Populists are already in government in some way in six EU member states: The list includes Austria, the Czech Republic, Greece, Hungary, Italy, and Poland. Across the EU there are 11 populist parties with popular support above 20%, implying that the number of populist governments could roughly double.

Muller believes that we should fear populism, but he conflates the term with totalitarianism, which is a mistake. He believes that the end game for populists is a country that looks like Nazi Germany or the Soviet Union. Both countries elected leaders who became dictators. Lenin in 1917 and Hitler in 1933. Muller describes the playbook used by both men. They used lies and violence to take power and then crushed their opponents after they won control.

Muller ignores the reasons why populism has recently reemerged in the West. Free market policies have increased inequality and the working class is being left behind. Most people want immigration controls and they expected their governments to deliver. Instead, people have been told to get used to immigration and to focus on its benefits. The liberal elite seems to fear being accused of racism and they can see the benefits of cheap imported labor. My mother is retired and lives in Britain. She has employed Polish gardeners, plumbers, and decorators to remodel her house. She tells me they do a great job and are cheap. She wasn’t too bothered about the local people she deprived of the work.

Muller is worried about Trump and Brexit and sees totalitarians everywhere. There are fears in the mainstream media about Poland, Hungary and the Czech Republic going over to the dark side. I worked in Eastern Europe after the Soviet Union collapsed. These countries were occupied by the Nazis and then the Soviets and have fought to preserve their culture. The EU does not believe in national identity. Muller has unusual views about how democracy works. He seems to believe that the people should accept the policies handed down by technocratic elites because these people are experts and they are better qualified to make decisions. If the people reject their policies he regards them as populists and therefore anti-democratic. The European media has often labeled opponents of immigration as “far-right” or “neo-Nazi.”

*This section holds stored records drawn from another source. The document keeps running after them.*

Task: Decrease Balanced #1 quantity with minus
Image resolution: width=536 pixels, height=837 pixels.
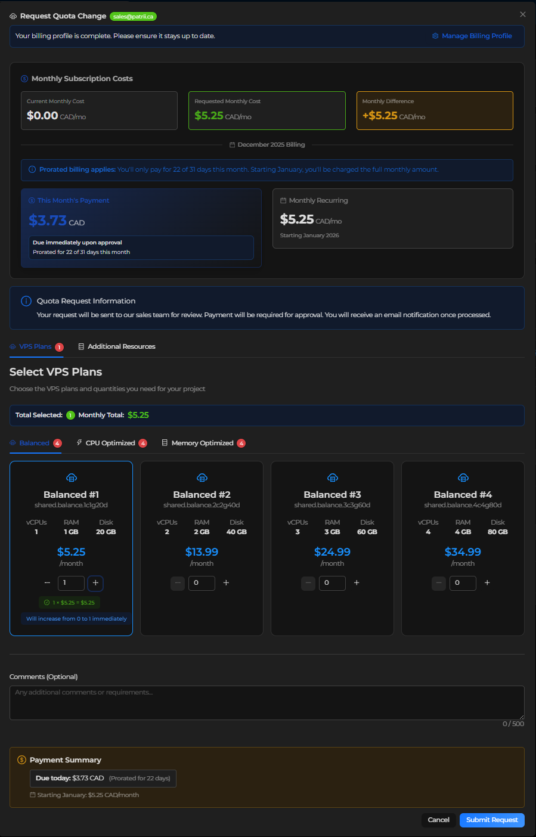Action: (47, 582)
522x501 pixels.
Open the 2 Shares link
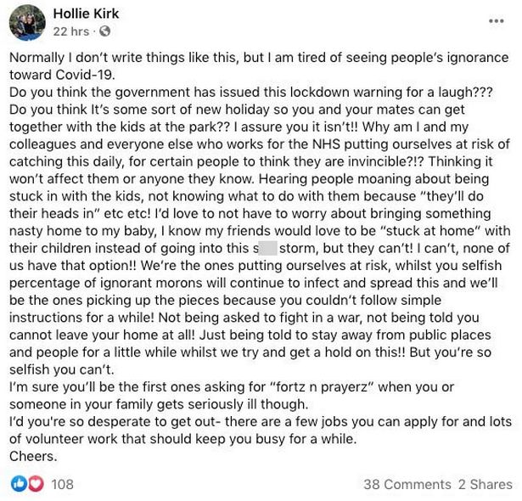pyautogui.click(x=486, y=484)
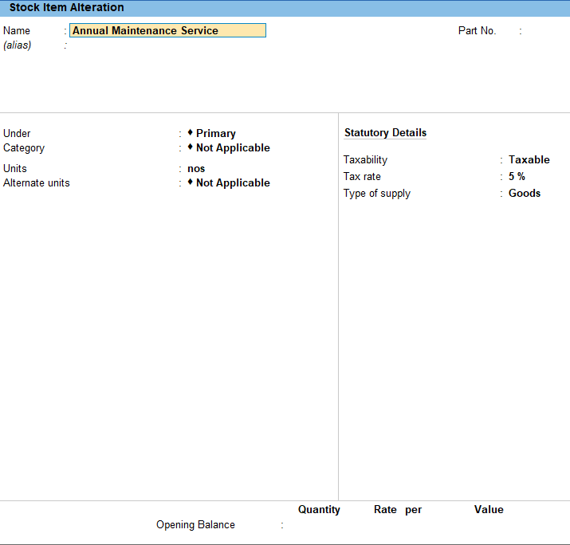Select the Units value nos
The image size is (570, 545).
click(196, 169)
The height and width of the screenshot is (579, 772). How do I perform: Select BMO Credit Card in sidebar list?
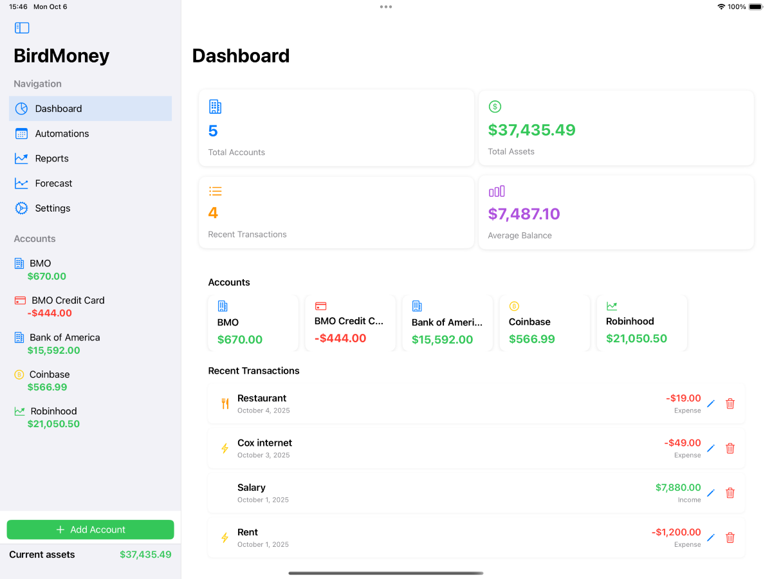coord(68,306)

To summarize, Muller argues that populism threatens the very basis of democracy. It does so by undermining the idea of pluralism. He believes that populists claim to represent the people but they create their own elites once they obtain power, like the Nazis and Communists. He believes that populist parties are authoritarian and often have a supreme leader (e.g., Hitler, Lenin or Mao). Once ensconced in power, populist leaders find scapegoats to blame for problems that emerge: corrupt elites, saboteurs, the media, foreign meddlers and so on. They prepare the people for some kind of showdown with the alleged enemies of the people. Once in power, populist leaders destroy democratic norms to consolidate power and crush their critics, just as Hitler and Lenin did.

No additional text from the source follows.